Speeding vehicles, rising traffic levels and heavy lorries are making many country lanes unpleasant, unsafe and intimidating for other users - stripping them of their character and shattering their tranquillity, claims CPRE. In 2002, 2061 people lost their lives on rural roads, 60 percent of all road fatalities.
"Quiet Lanes provide the chance for people to enjoy country lanes in greater safety by encouraging drivers to slow down and drive more considerately. They can widen transport choice for local people, create useful links for the community, and play a valuable role in improving people's quality of life," said a statement from the CPRE.
Graham Seed, who plays cycling newbie Nigel Pargetter in Radio 4's The Archers supports the Quiet Lanes campaign:
"It's a splendid idea to try and maintain the ambience and safety of the countryside for its many cyclists, horse riders and walkers."
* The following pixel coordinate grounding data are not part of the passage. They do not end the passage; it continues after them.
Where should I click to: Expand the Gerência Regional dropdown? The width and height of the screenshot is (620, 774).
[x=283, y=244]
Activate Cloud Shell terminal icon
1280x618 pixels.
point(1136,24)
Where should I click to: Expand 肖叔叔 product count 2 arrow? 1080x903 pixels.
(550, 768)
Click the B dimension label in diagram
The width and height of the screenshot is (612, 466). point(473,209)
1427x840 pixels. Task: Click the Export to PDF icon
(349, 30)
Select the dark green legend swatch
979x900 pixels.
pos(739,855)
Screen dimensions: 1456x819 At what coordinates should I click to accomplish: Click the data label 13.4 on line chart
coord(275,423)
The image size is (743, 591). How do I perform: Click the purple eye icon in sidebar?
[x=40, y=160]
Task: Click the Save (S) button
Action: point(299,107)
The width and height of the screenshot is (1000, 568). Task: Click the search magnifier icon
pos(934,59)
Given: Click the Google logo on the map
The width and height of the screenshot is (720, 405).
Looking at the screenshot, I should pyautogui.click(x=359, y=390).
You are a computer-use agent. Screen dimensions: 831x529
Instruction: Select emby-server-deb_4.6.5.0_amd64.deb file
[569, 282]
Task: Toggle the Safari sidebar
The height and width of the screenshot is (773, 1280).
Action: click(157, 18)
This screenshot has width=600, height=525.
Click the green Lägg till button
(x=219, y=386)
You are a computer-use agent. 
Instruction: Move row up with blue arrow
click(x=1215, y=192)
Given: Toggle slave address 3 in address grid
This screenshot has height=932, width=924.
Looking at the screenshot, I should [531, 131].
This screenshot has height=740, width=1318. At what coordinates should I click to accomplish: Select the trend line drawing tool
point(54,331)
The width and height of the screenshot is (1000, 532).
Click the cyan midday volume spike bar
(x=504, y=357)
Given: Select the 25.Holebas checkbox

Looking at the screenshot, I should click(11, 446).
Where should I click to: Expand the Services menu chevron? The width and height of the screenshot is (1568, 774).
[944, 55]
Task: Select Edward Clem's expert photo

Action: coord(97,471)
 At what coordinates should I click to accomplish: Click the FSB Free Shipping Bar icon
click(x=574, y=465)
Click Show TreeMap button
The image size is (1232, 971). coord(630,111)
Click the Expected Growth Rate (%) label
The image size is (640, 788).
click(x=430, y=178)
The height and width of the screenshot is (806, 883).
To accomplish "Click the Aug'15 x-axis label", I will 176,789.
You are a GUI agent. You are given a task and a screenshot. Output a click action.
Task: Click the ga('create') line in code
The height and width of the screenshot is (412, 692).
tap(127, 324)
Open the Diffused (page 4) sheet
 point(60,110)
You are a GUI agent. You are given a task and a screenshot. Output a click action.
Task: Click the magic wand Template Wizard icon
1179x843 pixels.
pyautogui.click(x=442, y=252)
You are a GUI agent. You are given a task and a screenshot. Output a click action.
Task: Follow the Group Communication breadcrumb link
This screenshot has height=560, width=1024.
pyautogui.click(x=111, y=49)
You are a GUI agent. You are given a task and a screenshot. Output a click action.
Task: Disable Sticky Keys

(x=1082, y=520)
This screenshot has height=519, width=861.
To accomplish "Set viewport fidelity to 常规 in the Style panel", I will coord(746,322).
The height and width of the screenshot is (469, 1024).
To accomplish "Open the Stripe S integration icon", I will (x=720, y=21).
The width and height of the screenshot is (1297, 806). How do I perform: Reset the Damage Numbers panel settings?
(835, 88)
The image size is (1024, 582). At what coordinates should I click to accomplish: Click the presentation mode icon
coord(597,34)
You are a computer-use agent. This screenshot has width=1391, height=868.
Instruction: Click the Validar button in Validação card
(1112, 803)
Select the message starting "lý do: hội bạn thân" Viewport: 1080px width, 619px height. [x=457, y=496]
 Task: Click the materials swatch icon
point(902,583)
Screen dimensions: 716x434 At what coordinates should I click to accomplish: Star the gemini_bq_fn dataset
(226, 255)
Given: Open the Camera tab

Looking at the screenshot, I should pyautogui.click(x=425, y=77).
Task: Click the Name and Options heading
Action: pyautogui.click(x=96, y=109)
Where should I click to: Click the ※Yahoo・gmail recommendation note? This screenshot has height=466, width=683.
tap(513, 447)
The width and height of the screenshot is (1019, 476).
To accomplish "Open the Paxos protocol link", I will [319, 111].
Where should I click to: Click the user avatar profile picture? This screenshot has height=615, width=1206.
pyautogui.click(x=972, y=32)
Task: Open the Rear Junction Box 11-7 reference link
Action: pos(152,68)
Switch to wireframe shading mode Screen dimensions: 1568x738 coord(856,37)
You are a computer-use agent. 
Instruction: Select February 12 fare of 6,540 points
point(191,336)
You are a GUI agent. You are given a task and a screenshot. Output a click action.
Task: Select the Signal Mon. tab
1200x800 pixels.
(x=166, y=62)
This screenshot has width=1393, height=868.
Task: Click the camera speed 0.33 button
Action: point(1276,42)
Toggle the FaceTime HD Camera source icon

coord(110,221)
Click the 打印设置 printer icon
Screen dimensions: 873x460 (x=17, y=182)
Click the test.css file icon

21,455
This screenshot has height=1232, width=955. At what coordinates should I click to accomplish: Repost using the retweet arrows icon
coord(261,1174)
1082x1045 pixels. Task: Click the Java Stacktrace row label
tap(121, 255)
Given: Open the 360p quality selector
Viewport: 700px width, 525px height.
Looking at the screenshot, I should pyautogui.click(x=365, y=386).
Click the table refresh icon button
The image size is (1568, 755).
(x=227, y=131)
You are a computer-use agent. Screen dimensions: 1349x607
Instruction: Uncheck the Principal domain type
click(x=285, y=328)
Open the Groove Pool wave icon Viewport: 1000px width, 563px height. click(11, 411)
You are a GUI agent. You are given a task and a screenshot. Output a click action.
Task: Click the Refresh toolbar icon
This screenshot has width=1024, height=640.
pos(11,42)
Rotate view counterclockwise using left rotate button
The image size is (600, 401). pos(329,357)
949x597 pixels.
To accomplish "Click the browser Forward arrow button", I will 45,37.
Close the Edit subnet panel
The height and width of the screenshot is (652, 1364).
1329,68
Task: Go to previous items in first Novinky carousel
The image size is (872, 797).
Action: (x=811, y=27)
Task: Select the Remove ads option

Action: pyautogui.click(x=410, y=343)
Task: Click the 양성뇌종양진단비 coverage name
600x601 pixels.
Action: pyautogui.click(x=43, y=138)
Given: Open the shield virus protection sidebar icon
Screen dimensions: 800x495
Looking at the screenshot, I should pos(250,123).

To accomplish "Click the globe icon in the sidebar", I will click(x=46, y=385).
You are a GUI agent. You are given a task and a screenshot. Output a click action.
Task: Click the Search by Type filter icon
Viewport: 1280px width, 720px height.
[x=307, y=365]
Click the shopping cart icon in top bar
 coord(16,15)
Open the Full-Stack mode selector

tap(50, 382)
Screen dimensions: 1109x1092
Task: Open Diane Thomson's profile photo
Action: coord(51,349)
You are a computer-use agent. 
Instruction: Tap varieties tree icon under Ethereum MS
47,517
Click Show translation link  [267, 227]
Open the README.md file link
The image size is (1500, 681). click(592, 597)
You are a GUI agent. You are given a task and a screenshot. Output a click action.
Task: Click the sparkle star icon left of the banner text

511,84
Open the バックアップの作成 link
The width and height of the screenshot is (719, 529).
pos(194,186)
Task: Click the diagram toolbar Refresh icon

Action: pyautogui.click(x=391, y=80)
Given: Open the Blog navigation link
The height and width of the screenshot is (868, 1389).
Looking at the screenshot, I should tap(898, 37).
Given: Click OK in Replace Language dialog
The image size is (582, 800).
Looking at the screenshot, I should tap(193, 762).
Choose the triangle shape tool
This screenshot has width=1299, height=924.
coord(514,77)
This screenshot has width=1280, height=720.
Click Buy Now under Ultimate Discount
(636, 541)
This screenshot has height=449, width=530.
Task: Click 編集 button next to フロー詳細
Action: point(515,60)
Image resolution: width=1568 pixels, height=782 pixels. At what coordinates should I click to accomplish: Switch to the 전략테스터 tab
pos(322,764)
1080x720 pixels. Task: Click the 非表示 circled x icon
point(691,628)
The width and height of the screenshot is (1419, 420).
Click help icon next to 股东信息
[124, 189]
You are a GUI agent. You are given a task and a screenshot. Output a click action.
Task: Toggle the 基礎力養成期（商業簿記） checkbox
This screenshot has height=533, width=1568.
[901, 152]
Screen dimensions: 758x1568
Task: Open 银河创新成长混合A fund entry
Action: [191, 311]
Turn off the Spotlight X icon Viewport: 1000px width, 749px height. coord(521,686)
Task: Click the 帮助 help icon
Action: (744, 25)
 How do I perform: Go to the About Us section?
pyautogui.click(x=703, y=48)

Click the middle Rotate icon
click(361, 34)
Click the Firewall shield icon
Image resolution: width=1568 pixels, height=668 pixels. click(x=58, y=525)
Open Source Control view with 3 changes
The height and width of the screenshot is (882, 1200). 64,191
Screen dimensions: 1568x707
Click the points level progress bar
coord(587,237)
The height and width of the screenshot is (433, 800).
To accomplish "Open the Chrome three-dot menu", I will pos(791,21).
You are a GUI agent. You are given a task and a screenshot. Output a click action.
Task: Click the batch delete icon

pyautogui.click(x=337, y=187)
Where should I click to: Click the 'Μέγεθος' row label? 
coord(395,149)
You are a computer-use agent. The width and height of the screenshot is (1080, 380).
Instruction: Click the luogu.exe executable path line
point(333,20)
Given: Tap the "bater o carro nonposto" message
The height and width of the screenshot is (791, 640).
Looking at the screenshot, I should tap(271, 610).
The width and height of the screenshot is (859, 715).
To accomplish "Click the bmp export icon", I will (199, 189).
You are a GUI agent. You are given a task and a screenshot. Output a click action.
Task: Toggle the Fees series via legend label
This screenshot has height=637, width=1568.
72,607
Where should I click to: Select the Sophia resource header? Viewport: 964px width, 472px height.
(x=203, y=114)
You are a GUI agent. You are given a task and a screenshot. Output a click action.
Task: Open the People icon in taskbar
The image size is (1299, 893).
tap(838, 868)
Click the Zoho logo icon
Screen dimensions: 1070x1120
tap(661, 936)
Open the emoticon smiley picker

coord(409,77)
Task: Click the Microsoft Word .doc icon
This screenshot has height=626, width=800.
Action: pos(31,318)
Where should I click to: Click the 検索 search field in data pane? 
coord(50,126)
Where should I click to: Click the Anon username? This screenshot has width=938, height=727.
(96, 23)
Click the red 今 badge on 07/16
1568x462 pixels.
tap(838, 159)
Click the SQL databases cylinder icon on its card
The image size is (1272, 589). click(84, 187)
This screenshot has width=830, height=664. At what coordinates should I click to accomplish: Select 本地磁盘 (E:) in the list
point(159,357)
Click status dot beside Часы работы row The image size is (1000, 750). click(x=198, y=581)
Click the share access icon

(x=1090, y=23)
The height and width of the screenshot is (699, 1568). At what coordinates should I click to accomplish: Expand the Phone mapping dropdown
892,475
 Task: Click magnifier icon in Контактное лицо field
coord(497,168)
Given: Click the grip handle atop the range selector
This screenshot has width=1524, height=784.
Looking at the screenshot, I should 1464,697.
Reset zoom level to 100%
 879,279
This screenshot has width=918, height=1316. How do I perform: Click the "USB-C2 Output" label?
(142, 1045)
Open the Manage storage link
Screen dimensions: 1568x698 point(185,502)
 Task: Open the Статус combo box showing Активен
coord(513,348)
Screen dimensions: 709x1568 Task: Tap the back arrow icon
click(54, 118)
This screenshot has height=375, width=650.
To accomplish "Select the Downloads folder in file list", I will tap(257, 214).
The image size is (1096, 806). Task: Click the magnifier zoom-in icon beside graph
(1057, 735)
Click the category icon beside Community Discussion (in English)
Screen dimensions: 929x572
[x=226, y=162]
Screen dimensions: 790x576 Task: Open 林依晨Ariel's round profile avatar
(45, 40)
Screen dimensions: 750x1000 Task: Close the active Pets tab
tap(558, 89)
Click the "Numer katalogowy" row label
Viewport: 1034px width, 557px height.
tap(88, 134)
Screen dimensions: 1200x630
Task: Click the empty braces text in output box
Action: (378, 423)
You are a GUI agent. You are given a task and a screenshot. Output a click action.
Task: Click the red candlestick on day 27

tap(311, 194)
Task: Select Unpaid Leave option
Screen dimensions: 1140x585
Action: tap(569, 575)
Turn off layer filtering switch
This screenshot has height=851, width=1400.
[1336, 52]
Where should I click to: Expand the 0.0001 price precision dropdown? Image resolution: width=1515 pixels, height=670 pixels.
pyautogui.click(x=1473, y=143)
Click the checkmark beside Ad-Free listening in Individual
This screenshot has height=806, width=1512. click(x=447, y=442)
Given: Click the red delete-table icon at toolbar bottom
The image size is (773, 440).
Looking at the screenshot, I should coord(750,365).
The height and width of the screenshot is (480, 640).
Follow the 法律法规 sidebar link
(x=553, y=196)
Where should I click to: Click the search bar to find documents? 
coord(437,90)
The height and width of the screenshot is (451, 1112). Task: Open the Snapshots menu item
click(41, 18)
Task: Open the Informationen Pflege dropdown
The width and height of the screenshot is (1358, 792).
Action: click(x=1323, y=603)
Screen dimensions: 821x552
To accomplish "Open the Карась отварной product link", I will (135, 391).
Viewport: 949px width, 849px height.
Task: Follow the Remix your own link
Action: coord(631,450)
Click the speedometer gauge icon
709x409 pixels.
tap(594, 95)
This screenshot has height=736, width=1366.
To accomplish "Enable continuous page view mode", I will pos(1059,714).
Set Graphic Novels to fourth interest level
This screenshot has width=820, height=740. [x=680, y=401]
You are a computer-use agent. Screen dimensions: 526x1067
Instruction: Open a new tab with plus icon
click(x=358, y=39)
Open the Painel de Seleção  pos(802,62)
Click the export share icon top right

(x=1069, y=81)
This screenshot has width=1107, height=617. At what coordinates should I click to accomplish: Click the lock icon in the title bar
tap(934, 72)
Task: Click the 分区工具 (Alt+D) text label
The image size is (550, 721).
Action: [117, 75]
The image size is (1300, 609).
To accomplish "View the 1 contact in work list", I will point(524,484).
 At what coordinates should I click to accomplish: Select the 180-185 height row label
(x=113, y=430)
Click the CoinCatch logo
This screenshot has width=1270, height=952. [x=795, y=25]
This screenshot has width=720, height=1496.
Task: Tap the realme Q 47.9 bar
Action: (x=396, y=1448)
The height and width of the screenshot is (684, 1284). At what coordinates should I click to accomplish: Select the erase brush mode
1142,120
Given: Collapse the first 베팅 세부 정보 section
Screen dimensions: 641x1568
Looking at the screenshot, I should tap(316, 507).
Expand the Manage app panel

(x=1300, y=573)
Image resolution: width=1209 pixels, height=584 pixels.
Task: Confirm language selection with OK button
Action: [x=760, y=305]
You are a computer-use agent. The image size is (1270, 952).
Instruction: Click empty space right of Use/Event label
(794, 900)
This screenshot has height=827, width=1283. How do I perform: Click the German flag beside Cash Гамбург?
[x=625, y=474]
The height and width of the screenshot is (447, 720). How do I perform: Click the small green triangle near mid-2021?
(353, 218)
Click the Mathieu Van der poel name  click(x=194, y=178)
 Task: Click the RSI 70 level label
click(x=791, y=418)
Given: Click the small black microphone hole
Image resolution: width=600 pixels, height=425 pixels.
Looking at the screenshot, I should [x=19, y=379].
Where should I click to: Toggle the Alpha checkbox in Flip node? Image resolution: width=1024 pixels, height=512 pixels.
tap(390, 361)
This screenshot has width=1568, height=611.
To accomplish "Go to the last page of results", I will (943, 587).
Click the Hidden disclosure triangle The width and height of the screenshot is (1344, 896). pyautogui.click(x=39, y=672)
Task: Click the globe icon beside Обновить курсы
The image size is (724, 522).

Seed's character has recently raised the need for Quiet Lanes on The Archers when he took up cycling and was angered by speeding lorries.
CPRE campaigners across England are working to get their local authorities to implement Quiet Lanes. Already, 31 authorities have expressed interest in working with communities to provide Quiet Lanes in their area.
However, three years after supporting legislation for Quiet Lanes in the Transport Act 2000, the government still hasn't published the regulations required to help local authorities designate them.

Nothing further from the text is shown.